-- Estratto della pagina --

Un giorno, a bordo, mi imbattei in un vecchio marittimo greco, che serviva come cameriere. Mi offrì un caffè e, parlando del suo lungo peregrinare, mi disse: “Non c’è nave più strana di una nave da crociera. Porta la gente lontano solo per farla sentire più vicina.”
Aveva ragione. Su quella nave, in mezzo a danze caraibiche, serate italiane e colazioni all’americana, imparai che il mare non cambia, ma noi sì. E che ogni viaggio non è mai solo geografico, ma umano.
La prima crociera fu quella classica della stagione caraibica, quella che presto avrei imparato a memoria: New York – San Juan – St. Thomas – Curaçao – Kingston – Nassau – New York. Un circuito settimanale che disegnava un anello tra i tropici, un percorso fatto di colori intensi, brezze profumate e approdi che sembravano usciti da una cartolina.
New York, con le sue banchine monumentali e l’incessante movimento di navi e rimorchiatori, era la partenza e il ritorno. Ogni volta che si lasciava Manhattan alle spalle, la sagoma della città – con i suoi grattacieli aguzzi e il profilo inconfondibile della Statua della Libertà – sembrava salutarci con un misto di maestosità e malinconia. L’imbarco era sempre una piccola rappresentazione teatrale: passeggeri emozionati, orchestrine in sottofondo, saluti affrettati e promesse sussurrate sotto il brusio dei marinai in manovra.
La prima tappa, San Juan, capitale di Porto Rico, ci accoglieva con il calore tipico dei porti spagnoli d’oltremare. Il molo si apriva su una città vivace, dove il vecchio e il nuovo convivevano in armonia. Le mura della città antica, il forte di San Felipe del Morro, le piazze coloniali, tutto parlava di un tempo passato, ma ancora vivo. I passeggeri scendevano incuriositi, attratti dai colori, dai ritmi del merengue, dal profumo dolciastro del rum.
Poi arrivava St. Thomas, nelle Isole Vergini Americane. Un piccolo paradiso, con baie turchesi e spiagge finissime. Il porto di Charlotte Amalie era raccolto, quasi intimo, e la nave sembrava entrare in punta di piedi in quel paesaggio perfetto. Qui i passeggeri trovavano la quintessenza della vacanza: snorkeling, mercatini artigianali, cocktail al cocco. Per noi dell’equipaggio, invece, St. Thomas significava anche un raro momento di quiete, il tempo per rimettere in ordine le idee.

-- Consegna A --
Trova nei record ogni riga che contiene la parola "icon" e riportala.

-- Voci dei dati --
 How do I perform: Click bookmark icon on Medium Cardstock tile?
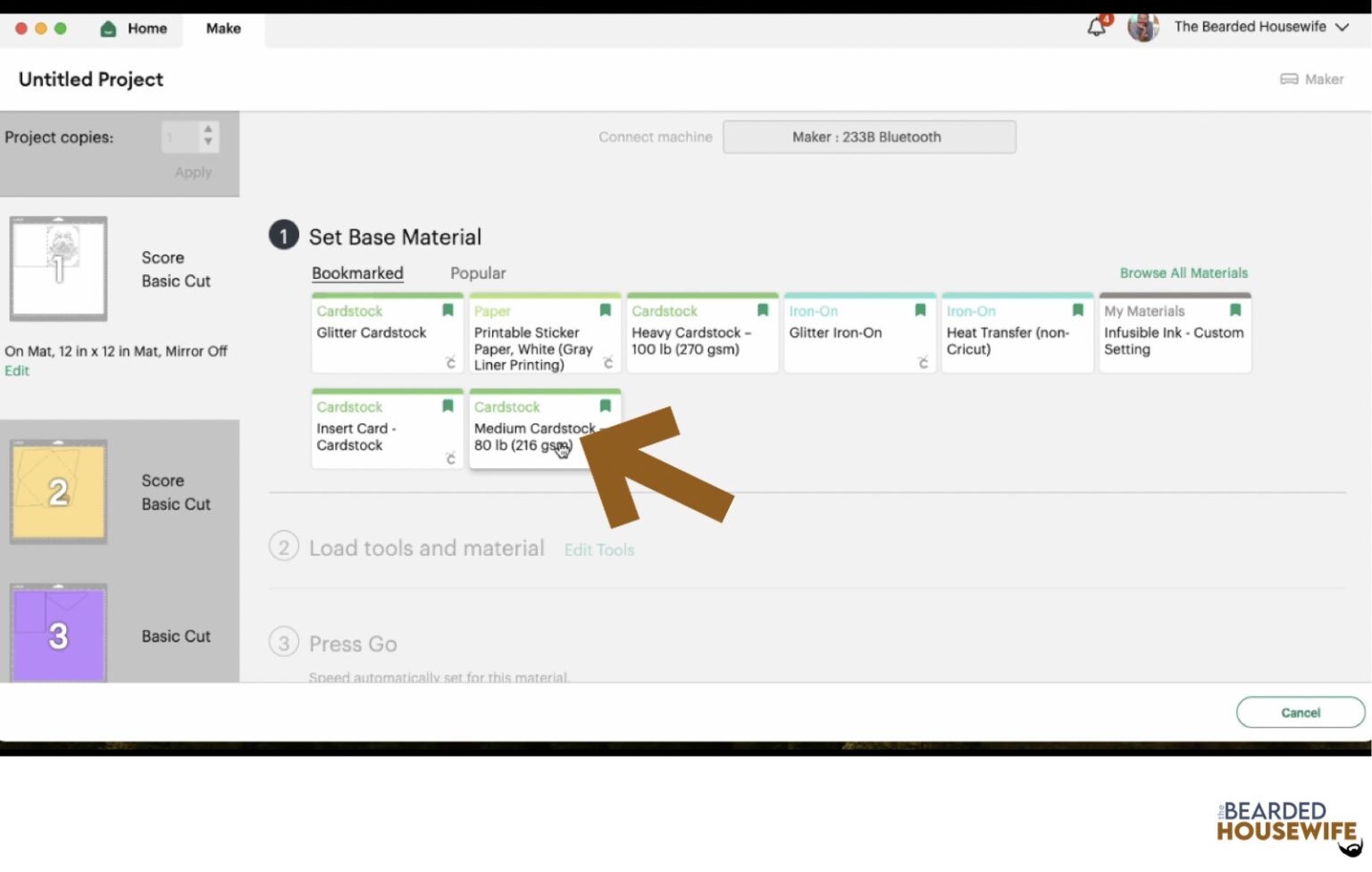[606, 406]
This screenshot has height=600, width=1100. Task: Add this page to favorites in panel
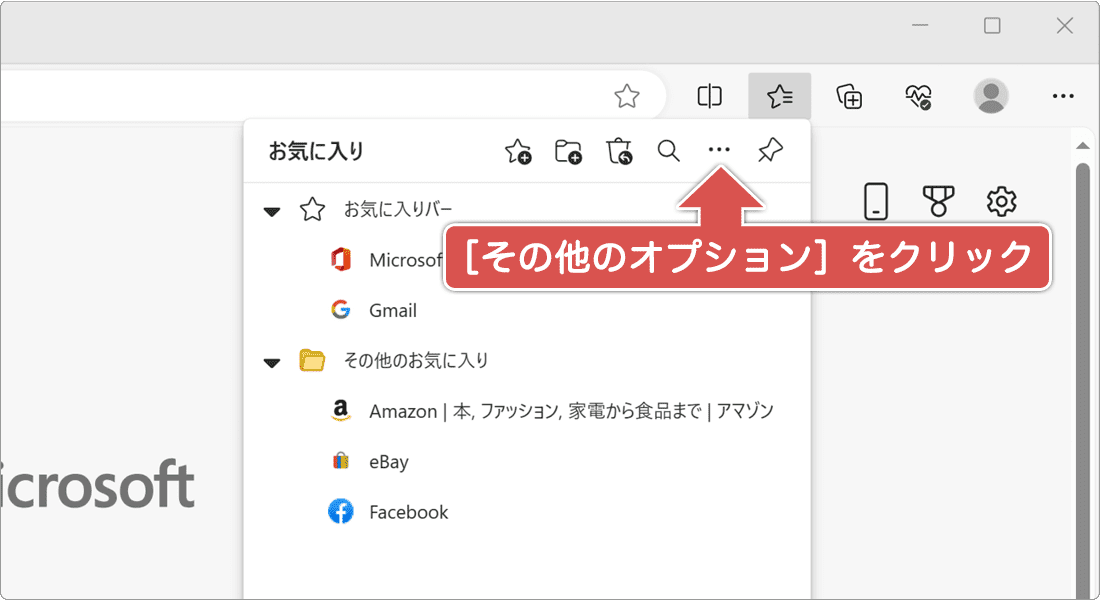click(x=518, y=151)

==

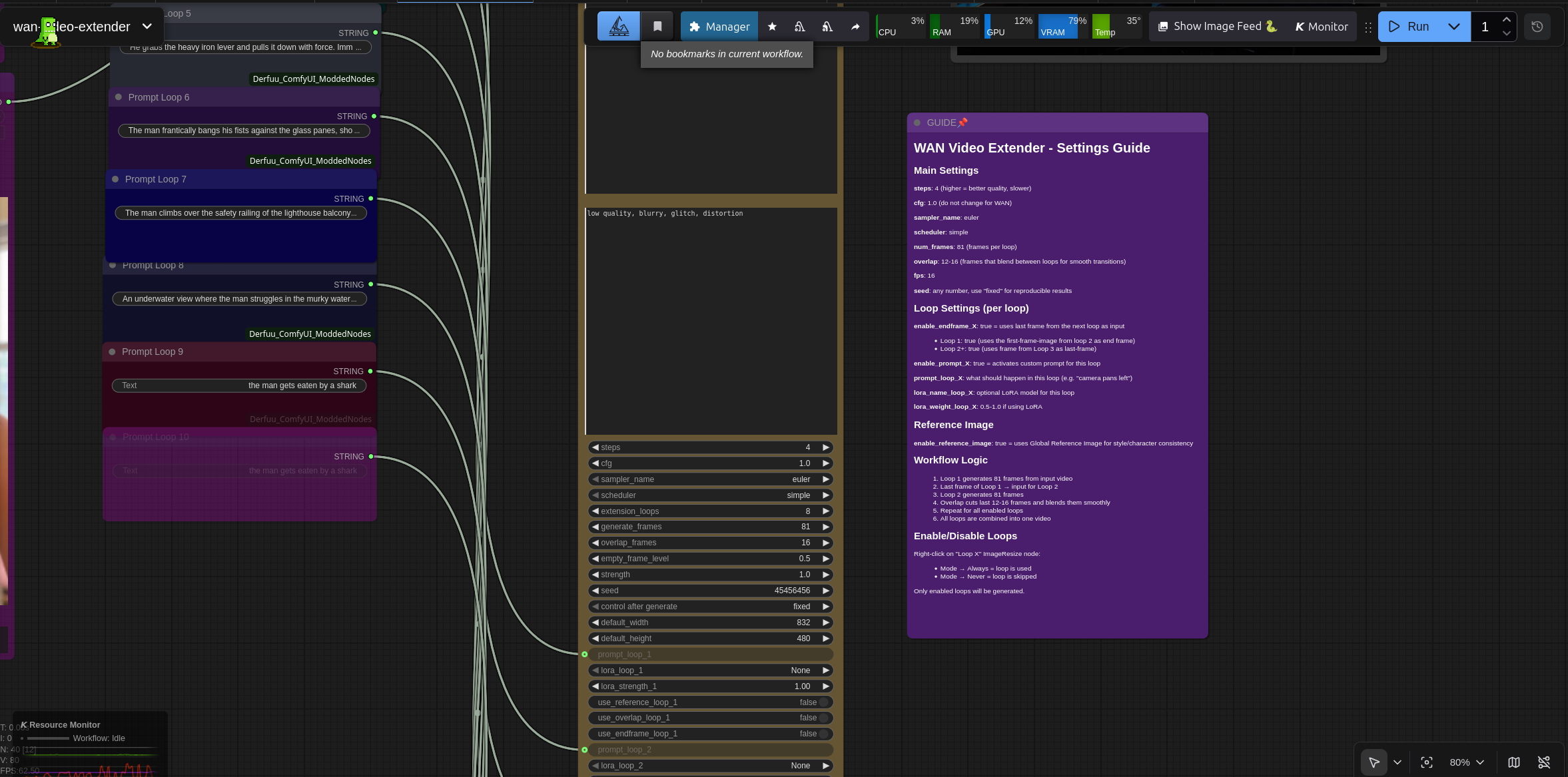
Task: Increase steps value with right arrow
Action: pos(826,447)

...

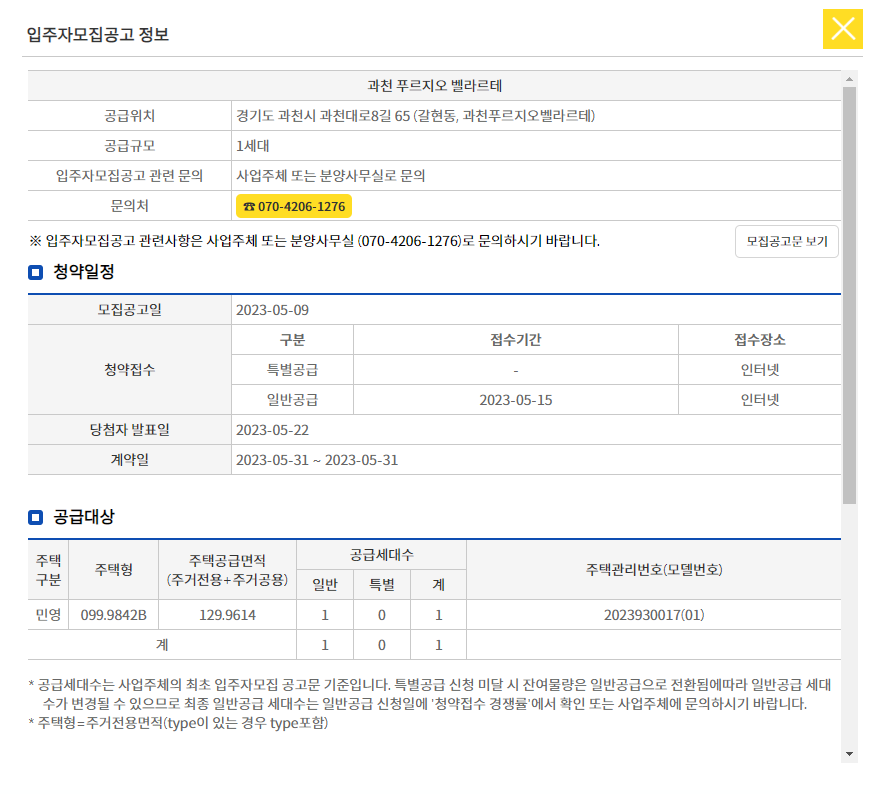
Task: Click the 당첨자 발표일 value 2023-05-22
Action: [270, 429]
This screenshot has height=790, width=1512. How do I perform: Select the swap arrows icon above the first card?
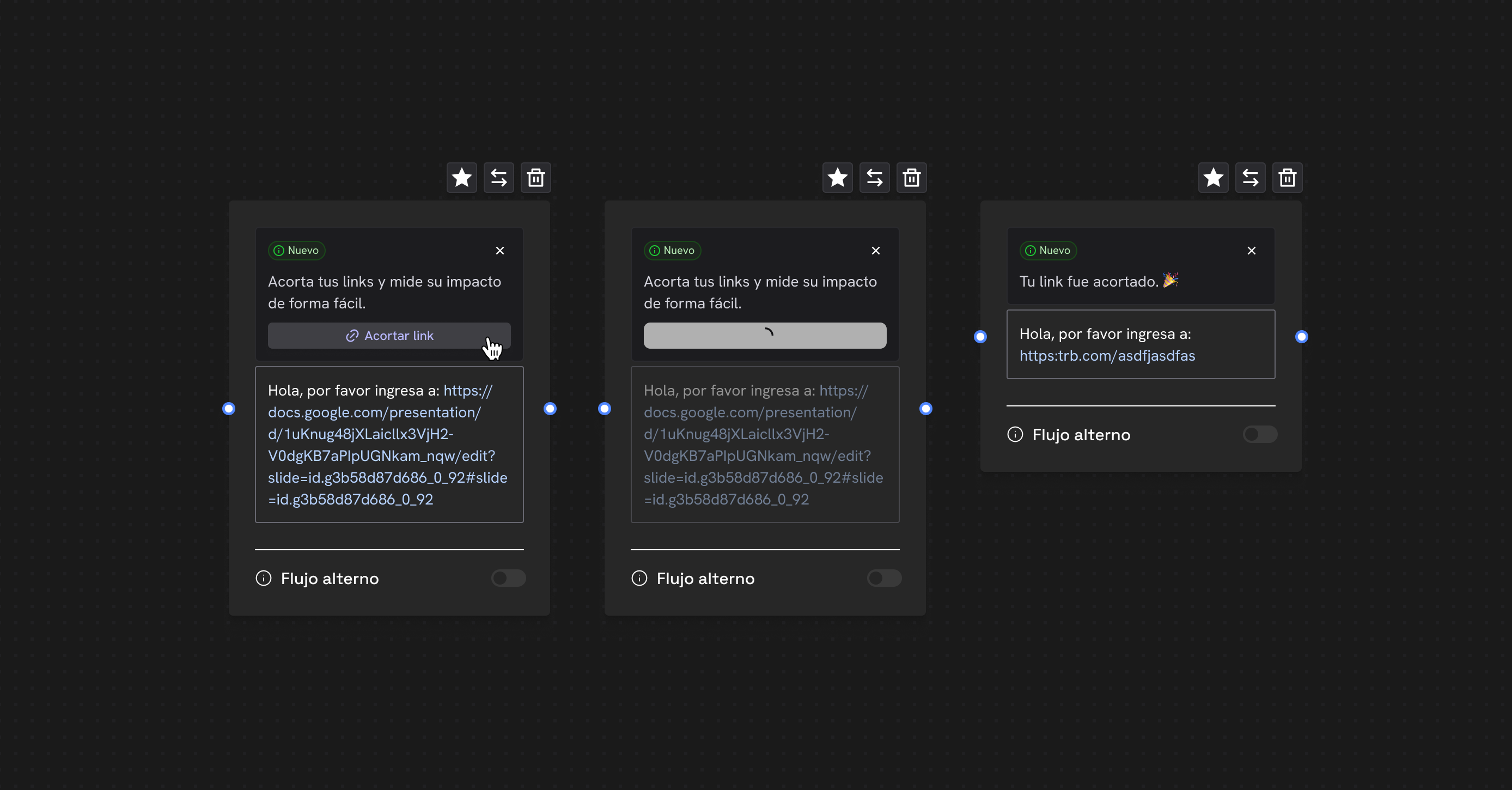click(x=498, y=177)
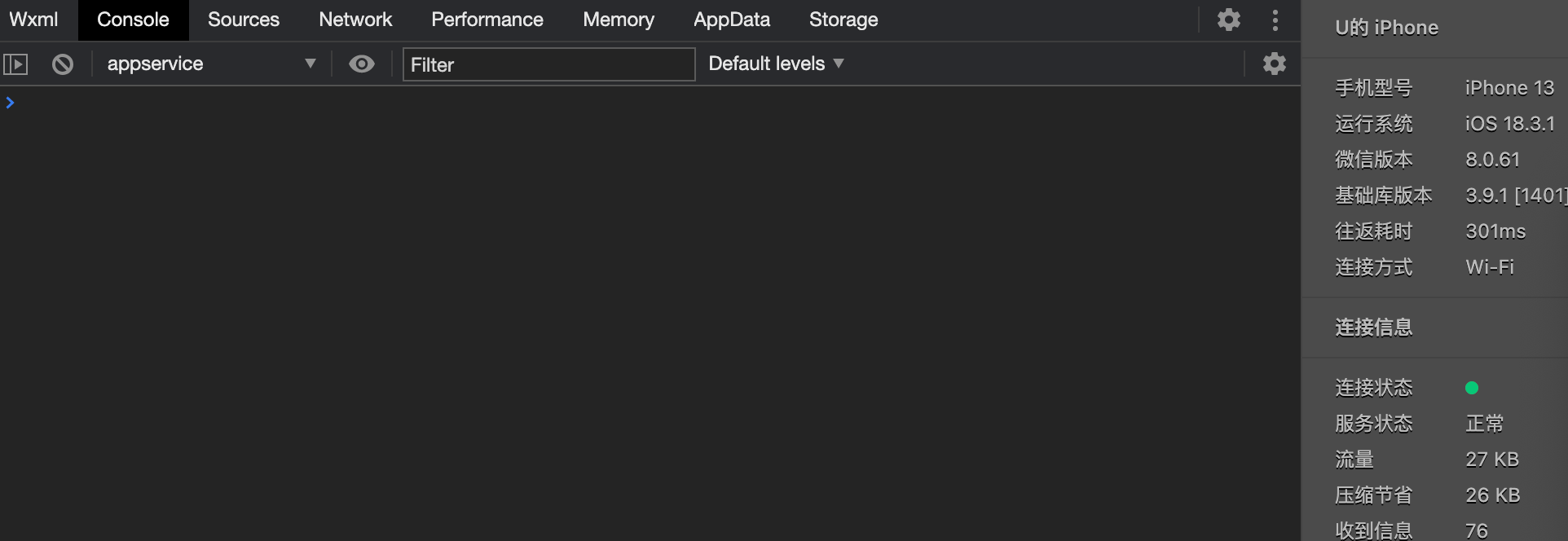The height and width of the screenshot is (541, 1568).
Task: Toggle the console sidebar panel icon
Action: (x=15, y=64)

-- Consegna B --
Rispondi a queste domande sul brano sulla crociera:
(i) Che lavoro svolgeva a bordo il vecchio marittimo greco?
(ii) Quale forte di San Juan viene nominato?
(iii) Come si chiamava il porto di St. Thomas?

-- Risposta corretta A --
 How do I perform: Click bookmark icon on Medium Cardstock tile?
This screenshot has height=790, width=1512. How do I perform: Select the swap arrows icon above the first card?
Task: Toggle the console sidebar panel icon

-- Risposta corretta B --
(i) Il cameriere.
(ii) Il forte di San Felipe del Morro.
(iii) Charlotte Amalie.